Leaving Cambridge and co-founding Hacktron AI
TL;DR
In a few weeks, I'll be leaving Cambridge and working on Hacktron AI full-time.
I am finishing up my second-year exams in June, after which I'll be taking time away from my studies. While I've wanted to intermit for quite some time for personal reasons, this will also allow me to focus on Hacktron AI, which I've co-founded with Mohan and Harsh. We're the first company to be backed by Project Europe, an ambitious initiative by some of the best European founders and VCs to support the next generation of European talent in building world-class companies.
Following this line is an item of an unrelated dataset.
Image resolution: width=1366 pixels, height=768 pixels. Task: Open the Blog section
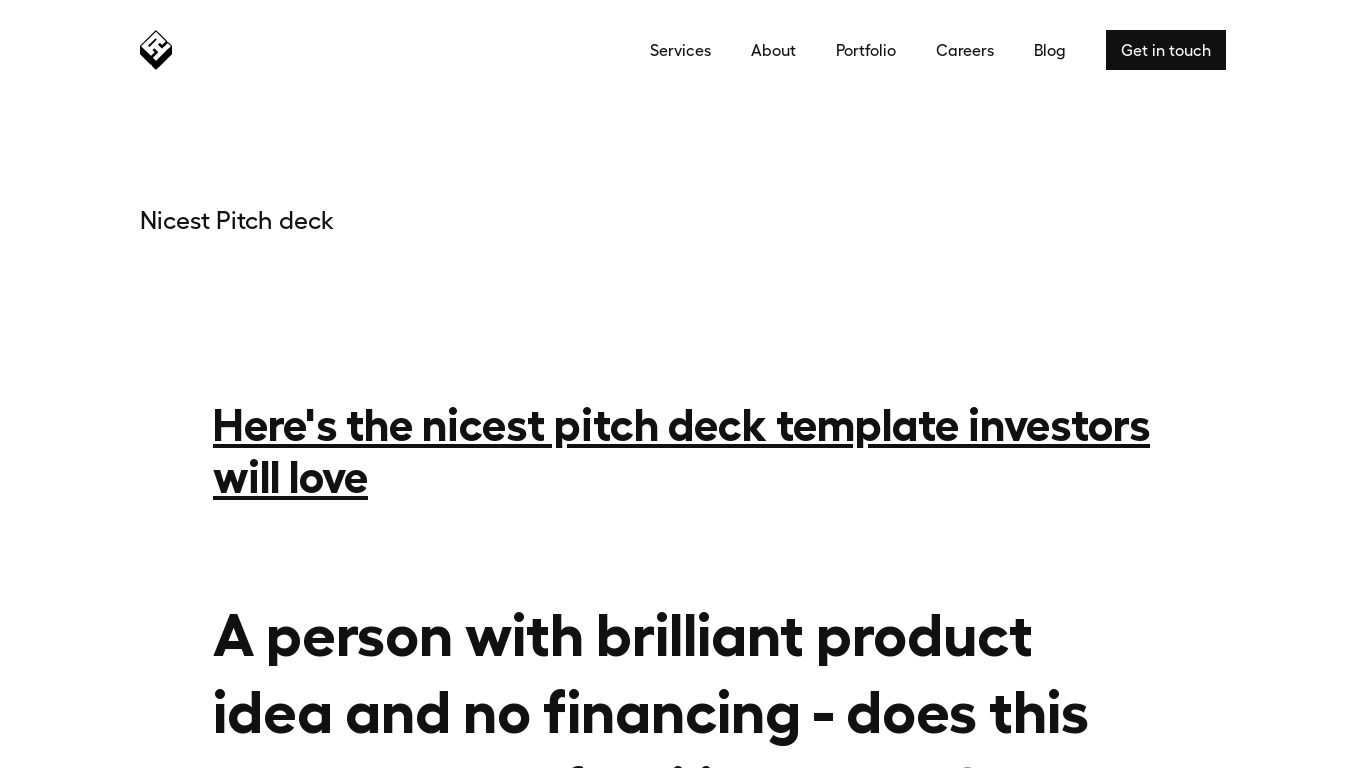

This is a dream come true for me in many ways.

Taking the leap of faith
Cambridge has so far been an incredibly transformative experience, and one thing it has taught me is relentless ambition. When I first arrived, my goal was simply to prove myself and do well in exams. When it came to my second year, I started feeling incredibly pressured to figure out what I wanted to do with my life post-graduation. As a natural result of being surrounded by some of the most ambitious people in the world, in the past year alone, I've found myself considering all 3 stereotypical paths for a CS student:
- FAANG — I got an internship offer from Amazon.
- Quant — I turned it down for an internship at Optiver.
- Startup — I'm ultimately turning down the internship to go all in on Hacktron AI.
I think I've always been a builder at heart. And the beauty of that is that if you work hard enough, you can will ideas into existence. I just never knew that you could just do things and that you didn't need to wait for "the right moment". The right moment isn't a thing, and with the rate at which the world is changing today, there is only opportunity cost to waiting. Embracing this mindset has opened up new avenues for me, and I have some people to thank for that.
- Max, Dom and (another) Max from Entrepreneur First for being some of the first people to challenge me to think critically about what I wanted to do with my life.
- Ved, Swarnim, and Oli for carrying the Cambridge builder scene with CUAI.
- Fitzelerate and Queens' Entrepreneurship Society for blessing me with the thrill of building and the confidence to pitch my first real project, EurekaPad, which I started with Adelyn, Kai Xuan, and Sebastian. Ultimately I felt the vision was a bit too small, and it would be nicer as a bootstrapped side project rather than a venture-scale startup.
- Josh for bringing cool people together with Cambridge University Entrepreneurs.
- Euan for this well-written article about figuring out a meaningful career path.
- And of course, Kitty, Kieran and Harry for being the absolute legends that they are and making Project Europe the movement that it is.
I knew that once I graduated from university, settled into a job, and started having actual responsibilities, there would probably never be a chance as good as now to drop everything and go all in on something I believe in.
Taking the leap of faith hasn't been easy, though. Up to this point, I think my life has been optimized around moving up the social ladder and building a better life for myself and my family. For people like me, who have been raised in a culture where success is still largely defined by the prestige of your university and the number of zeros in your bank account, I think being an entrepreneur is one of those things most people only fantasize about.
It's for that reason that I'm immensely grateful that my Asian parents have supported me every step of the way. I think on some level, they've always understood my desire for purpose.
What we're building
Thanks to AI, the world is writing more code than ever. The capabilities of threat actors to scale attacks will also increase exponentially, at a time when the number of vulnerabilities in the world is also exploding. We are building an equal and opposite force that democratizes security expertise for companies that don't have the resources or time to think deeply about security.
Hacktron is an autonomous security researcher that lives in every part of the software development lifecycle. It finds, triages, and fixes vulnerabilities in codebases, at a fraction of the cost of a penetration test while delivering equivalent results.
So far, Hacktron has:
- Performed an audit for Gumroad where it autonomously identified a critical SQL injection vulnerability and several other high-severity vulnerabilities, and fixed them via pull requests.
- Identified multiple critical vulnerabilities in open-source projects (CVEs pending).
- Received its first bounty from Bugcrowd.